A serpente e Satan — Um comentário em pirkei deRabbi Eliezer
Quem foi Rabbi Eliezer?
Rabbi Eliezer ben Hyrcanus foi um dos maiores sábios do período tanaítico (século I – início do século II d.C.), pertencente à geração dos Tanaim, os rabinos cuja autoridade forma a base da Mishná. Ele viveu na época logo após a destruição do Segundo Templo (70 d.C.) e foi contemporâneo de grandes mestres, como: Rabban Yohanan ben Zakkai (seu mestre); Rabbi Yehoshua (seu colega e às vezes opositor); Rabbi Akiva (seu aluno).
Características
Discípulo de Rabban Yohanan ben Zakkai, Rabbi Eliezer é descrito como um estudante extremamente fiel e dedicado. Seu mestre dizia:
“Se todos os sábios de Israel estivessem de um lado da balança e Rabbi Eliezer do outro, ele pesaria mais que todos.”
Isso mostra seu altíssimo nível de conhecimento e rigor.
Citação de pirkei deRabbi Eliezer
“Imediatamente Adão se levantou e pronunciou os nomes de todas as Suas criaturas, como está escrito: ‘E o homem deu nome a todos os animais domésticos’ ( Bereshit/Genesis 2:20 ). Ao verem isso, os anjos ministradores recuaram e disseram: Se não tomarmos conselho contra este homem para que peque contra o seu Criador, não prevaleceremos contra ele”
Comentário
O episódio descreve um momento dramático da tradição rabínica: a reação dos anjos ao verem a sabedoria de Adão. Quando Adão se levanta e “pronuncia os nomes de todas as criaturas”, o texto não está apenas dizendo que ele escolheu nomes arbitrários para os animais.

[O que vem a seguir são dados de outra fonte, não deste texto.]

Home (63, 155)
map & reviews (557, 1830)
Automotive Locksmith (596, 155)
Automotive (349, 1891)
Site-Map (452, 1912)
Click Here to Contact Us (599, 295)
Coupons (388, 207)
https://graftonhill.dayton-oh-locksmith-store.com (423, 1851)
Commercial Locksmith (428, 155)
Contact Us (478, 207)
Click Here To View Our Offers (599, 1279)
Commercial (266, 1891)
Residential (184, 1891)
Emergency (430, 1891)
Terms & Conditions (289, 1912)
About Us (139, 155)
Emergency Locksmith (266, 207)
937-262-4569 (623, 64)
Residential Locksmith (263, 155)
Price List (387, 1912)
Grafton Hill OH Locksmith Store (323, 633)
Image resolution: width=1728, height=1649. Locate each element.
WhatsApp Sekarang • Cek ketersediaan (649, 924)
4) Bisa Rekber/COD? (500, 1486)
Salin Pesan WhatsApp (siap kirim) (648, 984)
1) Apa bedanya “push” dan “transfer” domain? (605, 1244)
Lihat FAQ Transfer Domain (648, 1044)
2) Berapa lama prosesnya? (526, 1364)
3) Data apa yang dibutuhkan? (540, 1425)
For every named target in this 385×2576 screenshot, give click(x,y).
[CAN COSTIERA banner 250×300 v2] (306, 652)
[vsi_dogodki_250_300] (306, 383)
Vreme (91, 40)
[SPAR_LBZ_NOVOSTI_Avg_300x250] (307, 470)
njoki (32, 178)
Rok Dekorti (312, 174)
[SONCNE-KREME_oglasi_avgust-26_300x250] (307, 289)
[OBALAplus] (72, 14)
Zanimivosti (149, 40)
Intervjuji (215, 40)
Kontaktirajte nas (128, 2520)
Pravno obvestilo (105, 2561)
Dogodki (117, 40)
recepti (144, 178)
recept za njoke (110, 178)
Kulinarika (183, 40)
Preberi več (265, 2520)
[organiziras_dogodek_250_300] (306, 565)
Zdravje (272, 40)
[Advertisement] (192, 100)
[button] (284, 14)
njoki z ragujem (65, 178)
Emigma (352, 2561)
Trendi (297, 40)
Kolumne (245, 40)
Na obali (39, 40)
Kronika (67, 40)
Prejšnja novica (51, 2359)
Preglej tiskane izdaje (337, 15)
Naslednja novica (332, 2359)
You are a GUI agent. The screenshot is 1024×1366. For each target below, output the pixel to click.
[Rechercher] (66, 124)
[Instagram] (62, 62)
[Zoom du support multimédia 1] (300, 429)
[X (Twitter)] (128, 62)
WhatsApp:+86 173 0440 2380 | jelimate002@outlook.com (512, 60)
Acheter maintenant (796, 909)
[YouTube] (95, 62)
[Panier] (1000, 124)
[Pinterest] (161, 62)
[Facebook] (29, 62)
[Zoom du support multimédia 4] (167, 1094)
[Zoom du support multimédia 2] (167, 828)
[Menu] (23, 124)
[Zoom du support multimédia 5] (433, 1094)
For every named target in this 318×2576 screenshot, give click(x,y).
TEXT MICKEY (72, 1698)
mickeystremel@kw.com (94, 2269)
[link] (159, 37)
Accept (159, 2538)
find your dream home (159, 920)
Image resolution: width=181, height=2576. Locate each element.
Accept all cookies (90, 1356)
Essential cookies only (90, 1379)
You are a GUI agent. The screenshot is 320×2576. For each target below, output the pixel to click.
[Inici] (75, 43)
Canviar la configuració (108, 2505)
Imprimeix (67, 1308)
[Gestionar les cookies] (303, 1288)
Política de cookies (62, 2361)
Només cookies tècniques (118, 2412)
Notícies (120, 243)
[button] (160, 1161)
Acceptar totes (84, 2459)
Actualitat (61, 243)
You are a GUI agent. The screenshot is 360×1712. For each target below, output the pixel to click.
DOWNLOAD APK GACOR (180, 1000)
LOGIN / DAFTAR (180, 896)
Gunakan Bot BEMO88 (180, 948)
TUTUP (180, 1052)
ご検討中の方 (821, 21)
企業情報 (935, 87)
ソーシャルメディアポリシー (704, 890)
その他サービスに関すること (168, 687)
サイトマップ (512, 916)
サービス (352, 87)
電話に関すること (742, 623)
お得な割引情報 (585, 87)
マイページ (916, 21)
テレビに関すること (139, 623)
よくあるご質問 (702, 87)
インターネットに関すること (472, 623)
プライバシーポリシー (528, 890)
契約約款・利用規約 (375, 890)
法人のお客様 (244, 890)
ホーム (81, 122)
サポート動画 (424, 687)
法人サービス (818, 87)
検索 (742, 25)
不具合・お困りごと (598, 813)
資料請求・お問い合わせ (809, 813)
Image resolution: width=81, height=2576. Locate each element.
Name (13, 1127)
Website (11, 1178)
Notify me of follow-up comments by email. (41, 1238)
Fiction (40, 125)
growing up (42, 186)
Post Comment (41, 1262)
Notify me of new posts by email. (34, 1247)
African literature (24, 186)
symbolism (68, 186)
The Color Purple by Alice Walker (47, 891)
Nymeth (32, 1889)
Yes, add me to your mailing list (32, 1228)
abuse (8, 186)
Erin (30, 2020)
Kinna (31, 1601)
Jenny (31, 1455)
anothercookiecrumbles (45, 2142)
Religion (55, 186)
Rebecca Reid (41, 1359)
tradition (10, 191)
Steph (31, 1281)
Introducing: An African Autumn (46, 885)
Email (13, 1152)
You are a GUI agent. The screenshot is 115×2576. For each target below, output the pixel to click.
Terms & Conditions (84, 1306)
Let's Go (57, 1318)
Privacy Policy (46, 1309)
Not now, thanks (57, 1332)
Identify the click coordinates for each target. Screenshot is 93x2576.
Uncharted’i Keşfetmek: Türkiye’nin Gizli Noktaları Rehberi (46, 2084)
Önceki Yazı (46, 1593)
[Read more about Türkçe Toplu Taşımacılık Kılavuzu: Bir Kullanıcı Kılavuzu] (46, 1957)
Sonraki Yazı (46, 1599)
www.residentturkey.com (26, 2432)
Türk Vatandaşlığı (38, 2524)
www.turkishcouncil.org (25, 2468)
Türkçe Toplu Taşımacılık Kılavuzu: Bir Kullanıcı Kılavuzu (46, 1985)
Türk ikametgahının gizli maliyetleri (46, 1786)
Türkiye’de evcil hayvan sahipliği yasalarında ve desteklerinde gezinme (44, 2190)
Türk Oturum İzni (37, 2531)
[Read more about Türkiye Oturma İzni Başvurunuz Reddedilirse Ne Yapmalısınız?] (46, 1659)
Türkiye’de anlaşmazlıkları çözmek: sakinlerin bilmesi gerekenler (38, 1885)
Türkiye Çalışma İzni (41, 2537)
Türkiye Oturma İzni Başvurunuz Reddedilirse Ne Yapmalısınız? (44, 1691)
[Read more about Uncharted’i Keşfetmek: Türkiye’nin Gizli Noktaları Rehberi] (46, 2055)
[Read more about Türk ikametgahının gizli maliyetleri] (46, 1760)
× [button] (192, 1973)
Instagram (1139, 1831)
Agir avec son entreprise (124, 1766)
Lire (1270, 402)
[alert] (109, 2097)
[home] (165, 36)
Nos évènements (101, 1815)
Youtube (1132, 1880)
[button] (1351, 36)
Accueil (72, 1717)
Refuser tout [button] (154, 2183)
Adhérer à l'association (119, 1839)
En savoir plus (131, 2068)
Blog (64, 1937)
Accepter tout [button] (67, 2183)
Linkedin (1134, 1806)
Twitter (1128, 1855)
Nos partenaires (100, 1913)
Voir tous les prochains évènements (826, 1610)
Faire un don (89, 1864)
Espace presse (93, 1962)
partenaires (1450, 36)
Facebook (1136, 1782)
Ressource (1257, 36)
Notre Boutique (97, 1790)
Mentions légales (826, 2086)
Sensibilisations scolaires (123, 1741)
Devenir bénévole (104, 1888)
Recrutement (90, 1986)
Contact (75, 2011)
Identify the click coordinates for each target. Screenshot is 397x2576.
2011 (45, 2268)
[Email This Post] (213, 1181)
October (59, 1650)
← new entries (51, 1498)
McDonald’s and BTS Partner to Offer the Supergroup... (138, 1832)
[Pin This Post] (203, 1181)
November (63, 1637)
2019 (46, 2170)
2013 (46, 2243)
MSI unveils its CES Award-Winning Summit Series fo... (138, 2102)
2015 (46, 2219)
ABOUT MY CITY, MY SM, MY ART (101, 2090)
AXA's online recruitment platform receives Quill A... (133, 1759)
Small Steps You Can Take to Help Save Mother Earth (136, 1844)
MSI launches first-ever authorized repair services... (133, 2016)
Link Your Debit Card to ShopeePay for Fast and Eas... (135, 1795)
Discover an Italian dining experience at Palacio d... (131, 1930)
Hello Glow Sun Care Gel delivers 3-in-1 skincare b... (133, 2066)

No pensamento judaico antigo, dar nome é revelar a essência. Os nomes que Adão deu refletem uma compreensão profunda da natureza espiritual e funcional de cada ser vivo. Isso demonstra uma capacidade quase celestial — algo que surpreende e até intimida os anjos.
Por isso, o midrash afirma que:
“Os anjos ministradores recuaram”
Eles reconhecem que o ser humano possui uma grandeza singular, uma capacidade intelectual e espiritual que o coloca acima até mesmo dos anjos em certos aspectos. O recuo é um sinal de admiração misturada com temor. Em seguida vem a frase mais forte:
“Se não tomarmos conselho contra este homem para que peque contra o seu Criador, não prevaleceremos contra ele.”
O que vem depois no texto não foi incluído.